Par Samir Meddeb
Suite aux critiques du Président Kais Saied envers le secteur du Tourisme, le 2 octobre, mettant notamment en cause « l’absence d’évolution dans ce secteur depuis les années 60 », le Docteur en géologie, Samir Meddeb, partage avec nous des données et une vision pertinente de l’état actuel de ce pan primordial de notre économie.
L’activité touristique dans laquelle s’est engagée la Tunisie depuis près de cinquante ans a été focalisée essentiellement sur le développement d’un tourisme balnéaire de masse. Nous disposons actuellement d’une capacité hôtelière d’environ 235 000 lits concentrés en très grandes parties et à plus de 90% sur les plages tunisiennes. Les modes de développement de cette activité en concordance avec la politique de l’aménagement du territoire ont privilégié l’octroi des meilleures zones littorales à l’activité touristique entrainant souvent et dans plusieurs régions littorales certaines formes de dégradation naturelle et de rupture des équilibres écologiques.
En même temps le produit touristique tunisien demeure de bon marché et constitue une source relativement limitée de recettes comparativement aux pays voisins de la méditerranée. Cette situation est due principalement au fait que le produit offert demeure peu élaboré et rarement intégrée dans son environnement naturel et socioéconomique et n’apporte souvent que très peu de valeurs ajoutées se limitant la plupart du temps à un hébergement en bord de mer.

● **Consignes de travail**
(1) Résumez en deux phrases l'extrait ci-dessus sur le tourisme en Tunisie.
(2) D'après l'extrait, quelle est la capacité hôtelière actuelle de la Tunisie ?

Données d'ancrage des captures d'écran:
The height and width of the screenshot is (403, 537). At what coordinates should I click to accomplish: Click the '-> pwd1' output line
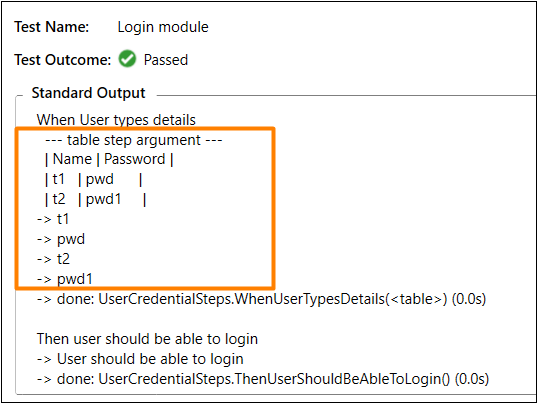click(x=65, y=279)
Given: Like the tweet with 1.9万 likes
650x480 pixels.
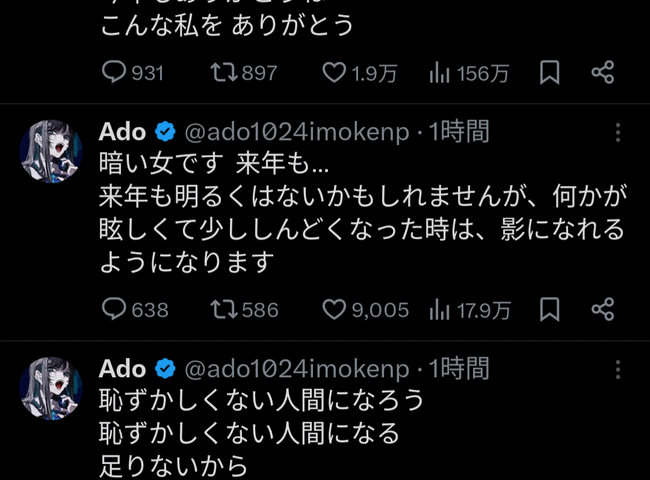Looking at the screenshot, I should click(333, 72).
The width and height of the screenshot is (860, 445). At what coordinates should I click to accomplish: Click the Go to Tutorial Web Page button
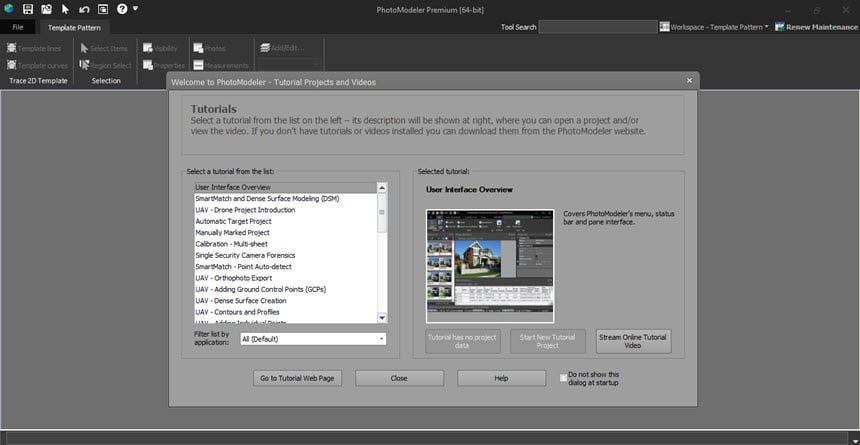[298, 378]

● **Corrigé des exercices**
(1) Depuis près de cinquante ans, la Tunisie a misé sur un tourisme balnéaire de masse, avec environ 235 000 lits situés à plus de 90 % sur les plages, ce qui a entraîné dans plusieurs régions littorales des formes de dégradation naturelle et de rupture des équilibres écologiques. Le produit touristique reste bon marché et rapporte relativement peu par rapport aux pays voisins de la Méditerranée, car il est peu élaboré et se limite le plus souvent à un hébergement en bord de mer.

(2) Environ 235 000 lits.